The Wing Chun Knives and Pole are the traditional Art. Only taught to the most deserving students.

The knives form is divided into eight sections and covers defence against both long and short weapons. The footwork is contradictory to many previously taught techniques but this is to protect the inner leg against spear attack.

Using The Wing Chun Knives

Many of the Wing Chun techniques look to the causal observer like chops.  The Wing Chun Knives or Baat Cham Do are not a chopping weapon per se.  

Due to the weight distribution, and the broadness of the lower third of the blade they are designed to be used in a chopping like motion.  However, once contact is made the knife is dragged, causing long deep cuts into the muscle, tendon or ligaments.  

The weight of the blade does mean that they remain hugely effective on the skull and and other region of the body where bone can be broken by the force generated on impact.

All systems that use weapons will target the hands of their opponent if they too have hand held weapons.  With this in mind you will note that the Wing Chun Knives are held in a manner to protect the hands, not just relying on the guard, hilt and hook.

When wishing to practice the skills there are ways to adapt your wooden dummy to aid in Baart Cham Do training.  With a free standing dummy, can insert long slim wood through the upper arm and centre hole of the dummy and two people can then work on these ‘poles’ ‘spears’ from each side at the same time.

We would not recommend you use your dummy arms, they will soon be destroyed!

James Sinclair founder and Chief Instructor of the prestigious UK Wing Chun Kung Fu Assoc. demonstrating the Wing Chun Knives, Baart Chaam Do or Eight Cutting Knives.
James Sinclair with the Wing Chun Butterfly Knives Aug 2019

Wing Chun Knives Form: In Brief

The knives form is uncommon i that the practitioner is wielding two weapons at the same time.  This level of cordination alone dictates that it is a form practiced by those who already have considerable experience in the Art.
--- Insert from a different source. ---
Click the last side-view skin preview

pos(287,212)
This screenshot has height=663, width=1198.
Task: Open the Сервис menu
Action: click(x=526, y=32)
The knives have their own form which is divided into eight sections. The form starts very simply and becomes increasingly more elaborate.

There are some linages that do not play around with the grip, but rely on the rotation of the wrist. Whilst James Sinclair is familiar with both apporaches he has developed a no risk approach that deals, even more simply, with this section.

It must be understood that Wing Chun is an Art and it does not always have to be totally functional. This mean that there is a place for the more elaborate skills in demonstrations.

The vast majority of the form is functional and practical, and the knife techniques are mostly only minor adjustments to the hand shapes. They can easily be adapted to sticks or even single knife fighting.

It is for this reason that many Wing Chun practitioners can excel in Kali and escrima as there are many resemblance’s in the applications, although any person specialising in an area will obviously be more adept.